Greg Valliere: The U.S. Political Outlook

Greg Valliere

Three questions dominate the political landscape, according to Greg Valliere, and the big one is what will happen to the Bush tax cuts.  Valliere is the chief political strategist at the Potomac Research Group, and he was a keynote speaker at the Schwab IMPACT conference on Wednesday.  

Despite significant challenges, Valliere said the fundamentals in Washington are “better than they have been in several years.”

We previously reported on Valliere’s forecasts in January 2009, when he predicted (correctly) that the economy would grow in the second half of that year, and (incorrectly) that healthcare reform would be tabled.

The first question Valliere explored was whether there is any “medicine” left to stimulate the economy.  He said markets have already factored in the likely results of the mid-term elections, and he offered an analysis of the post-election fallout.  He also speculated on the fate of the Bush tax cuts.

A double-dip recession, Valliere said, has perhaps 15-20% likelihood, “but we are out of ammunition” to revive economic growth:

No "shock and awe" will be announced at next Wednesday’s Federal Reserve meeting, he said.  Most likely, the Fed will do a “little more” quantitative easing.  There is great dissent within the Fed over the possible benefits of further rate reductions.  The Fed will keep Fed Funds Rate at zero for at least another year.

• Dataset excerpt:
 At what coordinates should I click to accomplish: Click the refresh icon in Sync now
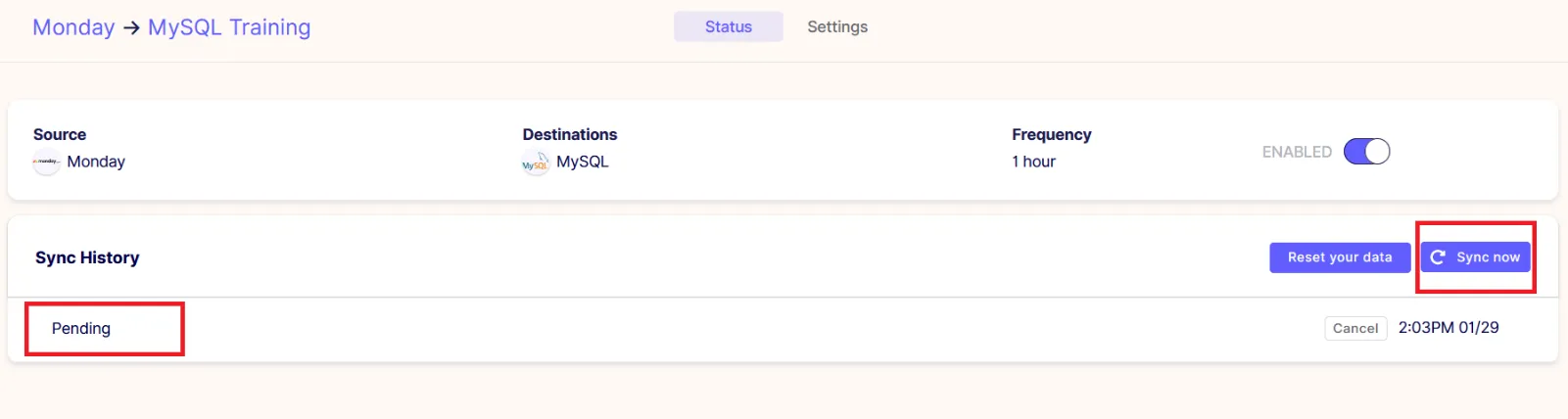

• Exercise set:
A. Which actions does the article on Greg Valliere's political outlook say the Federal Reserve will or will not take?
B. Does the article on Greg Valliere's political outlook support each of these statements? (i) In January 2009, Valliere correctly predicted that healthcare reform would be tabled. (ii) Valliere gives a double-dip recession a likelihood of perhaps 15-20%. (iii) Valliere was a keynote speaker at the Schwab IMPACT conference.
C. Give a continuation of the article on Greg Valliere's U.S. political outlook, beginning after its final sentence.

• Expected results:
A.
- No "shock and awe" will be announced at next Wednesday's Federal Reserve meeting.
- The Fed will most likely do a "little more" quantitative easing.
- The Fed will keep the Fed Funds Rate at zero for at least another year.

B.
(i) No: "(incorrectly) that healthcare reform would be tabled"
(ii) Yes: "A double-dip recession, Valliere said, has perhaps 15-20% likelihood"
(iii) Yes: "he was a keynote speaker at the Schwab IMPACT conference on Wednesday"

C.
Additional government spending is now “radioactive,” he said, and nobody wants to endorse it.  TARP, introduced and supported by Republicans, is now viewed as “wasteful and immoral” by both parties.  TARP and the stimulus are considered failures, Valliere said, and this will be a dominant political theme.

The Bush tax cuts will be extended before Christmas, but that is not a new economic stimulus, he said; it just avoids a negative one.  The economy would have to dramatically weaken before support for further tax reductions emerges, and if so it would be a payroll tax cut.

“We better hope we don’t have a double-dip recession,” Valliere said, “because there’s not much Washington can do.”

There are policy options that give him cause for optimism, Valliere said, and they depend on two big factors – the election results and the likelihood of predictability on taxes.  If things work out as he hopes they will, Valliere said it will get businesses to “loosen their wallets.”